_MATERIAL FOR THIS EXERCISE:_
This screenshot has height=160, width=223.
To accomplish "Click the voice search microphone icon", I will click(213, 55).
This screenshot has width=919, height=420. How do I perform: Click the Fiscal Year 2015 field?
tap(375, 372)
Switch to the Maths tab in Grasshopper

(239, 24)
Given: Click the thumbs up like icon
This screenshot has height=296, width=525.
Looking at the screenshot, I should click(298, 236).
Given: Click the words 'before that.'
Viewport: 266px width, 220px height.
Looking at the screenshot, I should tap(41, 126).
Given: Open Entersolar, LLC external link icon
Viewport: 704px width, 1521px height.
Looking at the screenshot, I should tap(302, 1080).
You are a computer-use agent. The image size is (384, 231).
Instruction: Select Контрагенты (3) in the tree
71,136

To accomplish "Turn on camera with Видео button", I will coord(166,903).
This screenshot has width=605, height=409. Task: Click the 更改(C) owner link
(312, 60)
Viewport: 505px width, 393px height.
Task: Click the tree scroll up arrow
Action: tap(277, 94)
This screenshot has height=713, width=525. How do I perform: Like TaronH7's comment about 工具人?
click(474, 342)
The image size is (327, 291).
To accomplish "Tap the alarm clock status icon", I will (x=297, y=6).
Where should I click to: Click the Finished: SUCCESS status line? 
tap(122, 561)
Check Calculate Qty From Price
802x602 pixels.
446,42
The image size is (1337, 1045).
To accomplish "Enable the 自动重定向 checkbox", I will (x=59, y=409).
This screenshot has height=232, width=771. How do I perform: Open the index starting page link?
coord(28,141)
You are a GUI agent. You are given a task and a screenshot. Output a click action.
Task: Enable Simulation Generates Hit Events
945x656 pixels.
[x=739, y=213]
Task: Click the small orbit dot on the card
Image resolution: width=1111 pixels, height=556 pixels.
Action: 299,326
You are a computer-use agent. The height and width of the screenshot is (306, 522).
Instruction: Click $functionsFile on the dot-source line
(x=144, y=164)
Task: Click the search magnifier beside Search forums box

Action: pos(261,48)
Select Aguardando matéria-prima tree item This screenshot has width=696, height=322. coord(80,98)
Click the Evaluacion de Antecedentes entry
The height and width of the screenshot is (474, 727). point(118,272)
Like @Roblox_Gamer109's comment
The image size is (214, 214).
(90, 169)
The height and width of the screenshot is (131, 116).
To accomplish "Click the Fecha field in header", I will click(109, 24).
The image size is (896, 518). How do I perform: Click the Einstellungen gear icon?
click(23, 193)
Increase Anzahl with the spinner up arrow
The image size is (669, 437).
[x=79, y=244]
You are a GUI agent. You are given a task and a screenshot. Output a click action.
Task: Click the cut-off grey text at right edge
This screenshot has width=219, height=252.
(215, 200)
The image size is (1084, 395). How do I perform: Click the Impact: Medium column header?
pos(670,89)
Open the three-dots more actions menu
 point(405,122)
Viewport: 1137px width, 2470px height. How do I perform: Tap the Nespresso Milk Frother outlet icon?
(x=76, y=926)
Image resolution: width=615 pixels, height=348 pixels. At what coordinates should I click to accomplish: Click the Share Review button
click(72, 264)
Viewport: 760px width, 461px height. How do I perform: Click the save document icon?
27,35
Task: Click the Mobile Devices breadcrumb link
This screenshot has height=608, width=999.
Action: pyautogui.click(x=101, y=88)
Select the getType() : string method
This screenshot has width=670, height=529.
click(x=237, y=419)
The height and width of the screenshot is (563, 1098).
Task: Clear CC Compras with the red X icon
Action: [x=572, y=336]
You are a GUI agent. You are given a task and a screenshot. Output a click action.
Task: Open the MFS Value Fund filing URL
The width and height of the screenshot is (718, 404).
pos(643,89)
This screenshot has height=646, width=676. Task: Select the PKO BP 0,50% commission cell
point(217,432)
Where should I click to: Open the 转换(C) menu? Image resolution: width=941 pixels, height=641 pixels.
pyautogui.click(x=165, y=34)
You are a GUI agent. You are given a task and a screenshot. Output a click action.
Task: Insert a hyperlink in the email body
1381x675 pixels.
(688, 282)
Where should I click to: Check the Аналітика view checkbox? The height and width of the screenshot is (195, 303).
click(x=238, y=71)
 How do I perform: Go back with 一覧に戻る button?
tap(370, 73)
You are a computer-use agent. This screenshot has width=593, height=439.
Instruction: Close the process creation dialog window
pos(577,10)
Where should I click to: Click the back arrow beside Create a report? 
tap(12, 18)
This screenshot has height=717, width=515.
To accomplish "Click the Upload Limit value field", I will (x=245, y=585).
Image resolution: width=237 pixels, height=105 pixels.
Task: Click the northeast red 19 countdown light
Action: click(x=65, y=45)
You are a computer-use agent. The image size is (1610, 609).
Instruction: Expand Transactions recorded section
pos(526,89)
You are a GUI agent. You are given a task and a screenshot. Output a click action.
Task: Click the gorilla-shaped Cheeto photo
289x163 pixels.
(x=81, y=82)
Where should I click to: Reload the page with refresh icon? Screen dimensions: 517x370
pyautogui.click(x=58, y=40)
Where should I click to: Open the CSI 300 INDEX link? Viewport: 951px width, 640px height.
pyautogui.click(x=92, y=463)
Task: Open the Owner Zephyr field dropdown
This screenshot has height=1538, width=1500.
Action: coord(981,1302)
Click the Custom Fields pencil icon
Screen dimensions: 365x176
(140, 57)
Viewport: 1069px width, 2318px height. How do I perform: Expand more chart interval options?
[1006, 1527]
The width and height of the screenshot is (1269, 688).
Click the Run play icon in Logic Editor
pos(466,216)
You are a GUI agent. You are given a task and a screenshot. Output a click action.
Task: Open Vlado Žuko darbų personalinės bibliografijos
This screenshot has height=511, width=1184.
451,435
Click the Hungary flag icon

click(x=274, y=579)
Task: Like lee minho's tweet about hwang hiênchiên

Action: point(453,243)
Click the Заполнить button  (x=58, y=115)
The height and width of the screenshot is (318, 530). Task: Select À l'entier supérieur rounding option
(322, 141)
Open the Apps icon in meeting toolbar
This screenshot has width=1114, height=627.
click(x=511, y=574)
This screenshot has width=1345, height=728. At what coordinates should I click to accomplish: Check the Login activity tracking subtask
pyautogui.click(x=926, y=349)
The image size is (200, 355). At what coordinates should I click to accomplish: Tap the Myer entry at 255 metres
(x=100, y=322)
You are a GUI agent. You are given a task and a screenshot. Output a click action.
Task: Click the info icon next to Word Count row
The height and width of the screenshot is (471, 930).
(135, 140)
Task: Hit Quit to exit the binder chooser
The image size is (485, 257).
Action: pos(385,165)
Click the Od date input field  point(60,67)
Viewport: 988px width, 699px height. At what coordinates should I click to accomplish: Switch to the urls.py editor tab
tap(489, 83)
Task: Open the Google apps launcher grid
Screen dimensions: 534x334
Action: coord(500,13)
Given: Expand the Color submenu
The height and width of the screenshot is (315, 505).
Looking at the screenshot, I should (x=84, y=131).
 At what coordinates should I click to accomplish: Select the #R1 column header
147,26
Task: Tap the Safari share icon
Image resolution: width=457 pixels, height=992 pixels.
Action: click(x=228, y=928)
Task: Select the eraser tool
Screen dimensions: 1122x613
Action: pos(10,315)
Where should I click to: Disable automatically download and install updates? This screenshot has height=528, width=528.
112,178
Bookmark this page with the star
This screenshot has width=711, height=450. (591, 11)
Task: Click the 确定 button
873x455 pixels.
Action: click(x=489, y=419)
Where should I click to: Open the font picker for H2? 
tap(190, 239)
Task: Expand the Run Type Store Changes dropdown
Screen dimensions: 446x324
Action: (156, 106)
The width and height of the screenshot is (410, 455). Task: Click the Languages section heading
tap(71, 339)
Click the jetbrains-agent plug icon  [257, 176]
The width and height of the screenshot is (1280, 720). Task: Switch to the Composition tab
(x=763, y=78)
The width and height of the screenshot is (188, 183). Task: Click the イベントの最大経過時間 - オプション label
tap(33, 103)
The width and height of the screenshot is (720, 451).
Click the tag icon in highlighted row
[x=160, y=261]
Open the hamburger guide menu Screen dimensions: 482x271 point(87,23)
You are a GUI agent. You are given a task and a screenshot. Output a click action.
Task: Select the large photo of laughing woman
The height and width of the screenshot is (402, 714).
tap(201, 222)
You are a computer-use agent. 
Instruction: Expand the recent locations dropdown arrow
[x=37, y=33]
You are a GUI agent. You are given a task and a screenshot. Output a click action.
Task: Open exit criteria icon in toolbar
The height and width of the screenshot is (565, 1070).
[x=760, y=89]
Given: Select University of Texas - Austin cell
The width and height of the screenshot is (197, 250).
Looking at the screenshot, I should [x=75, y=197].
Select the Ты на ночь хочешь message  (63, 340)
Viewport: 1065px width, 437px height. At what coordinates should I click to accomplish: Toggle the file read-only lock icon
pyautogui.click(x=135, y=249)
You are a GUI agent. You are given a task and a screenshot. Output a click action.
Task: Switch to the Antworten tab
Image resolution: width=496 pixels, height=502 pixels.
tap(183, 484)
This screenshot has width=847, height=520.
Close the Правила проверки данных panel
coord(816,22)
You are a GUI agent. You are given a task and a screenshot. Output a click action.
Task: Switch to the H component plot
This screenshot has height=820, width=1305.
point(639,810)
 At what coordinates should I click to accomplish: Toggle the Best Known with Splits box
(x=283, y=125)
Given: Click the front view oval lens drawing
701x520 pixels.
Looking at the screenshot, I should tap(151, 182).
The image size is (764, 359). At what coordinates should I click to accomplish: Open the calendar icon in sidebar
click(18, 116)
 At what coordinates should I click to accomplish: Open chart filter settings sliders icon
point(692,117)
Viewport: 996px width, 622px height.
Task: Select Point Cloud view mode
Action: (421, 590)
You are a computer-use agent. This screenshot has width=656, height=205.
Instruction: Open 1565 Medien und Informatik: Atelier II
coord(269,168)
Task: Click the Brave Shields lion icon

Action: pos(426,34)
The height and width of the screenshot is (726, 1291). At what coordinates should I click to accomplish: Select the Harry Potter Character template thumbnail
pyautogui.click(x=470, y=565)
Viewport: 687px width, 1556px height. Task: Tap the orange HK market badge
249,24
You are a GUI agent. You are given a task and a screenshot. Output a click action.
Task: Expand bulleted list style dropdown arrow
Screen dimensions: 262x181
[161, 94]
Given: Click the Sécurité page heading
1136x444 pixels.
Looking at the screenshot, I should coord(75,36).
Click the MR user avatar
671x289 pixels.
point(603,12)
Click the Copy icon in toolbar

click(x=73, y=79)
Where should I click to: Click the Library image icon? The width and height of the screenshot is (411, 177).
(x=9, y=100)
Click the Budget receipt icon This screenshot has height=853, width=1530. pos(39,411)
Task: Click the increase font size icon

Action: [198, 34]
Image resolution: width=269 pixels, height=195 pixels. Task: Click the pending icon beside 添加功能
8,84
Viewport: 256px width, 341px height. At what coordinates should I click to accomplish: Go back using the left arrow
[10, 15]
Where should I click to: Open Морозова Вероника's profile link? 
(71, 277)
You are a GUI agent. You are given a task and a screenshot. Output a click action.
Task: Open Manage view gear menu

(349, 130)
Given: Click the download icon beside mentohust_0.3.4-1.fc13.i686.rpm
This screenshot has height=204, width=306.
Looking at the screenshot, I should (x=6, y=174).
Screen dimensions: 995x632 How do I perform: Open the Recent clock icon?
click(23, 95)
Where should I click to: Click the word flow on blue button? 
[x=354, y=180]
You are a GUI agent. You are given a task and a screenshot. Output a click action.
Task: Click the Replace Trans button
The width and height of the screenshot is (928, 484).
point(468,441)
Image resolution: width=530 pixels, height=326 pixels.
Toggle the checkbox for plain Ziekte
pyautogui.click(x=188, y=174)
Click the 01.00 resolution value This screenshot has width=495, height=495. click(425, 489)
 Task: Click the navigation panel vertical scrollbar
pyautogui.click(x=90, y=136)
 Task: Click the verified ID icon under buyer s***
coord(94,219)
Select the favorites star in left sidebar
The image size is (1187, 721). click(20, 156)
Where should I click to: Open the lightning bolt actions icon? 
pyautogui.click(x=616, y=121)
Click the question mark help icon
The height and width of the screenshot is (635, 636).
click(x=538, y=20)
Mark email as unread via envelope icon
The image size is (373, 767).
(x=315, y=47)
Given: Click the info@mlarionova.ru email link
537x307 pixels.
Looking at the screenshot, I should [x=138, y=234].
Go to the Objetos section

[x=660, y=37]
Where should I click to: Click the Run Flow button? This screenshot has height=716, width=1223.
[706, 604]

_EXERCISE DESCRIPTION:_
Report how many lines in the material above include "Enable", and give no other words.

_FINAL ANSWER:_
2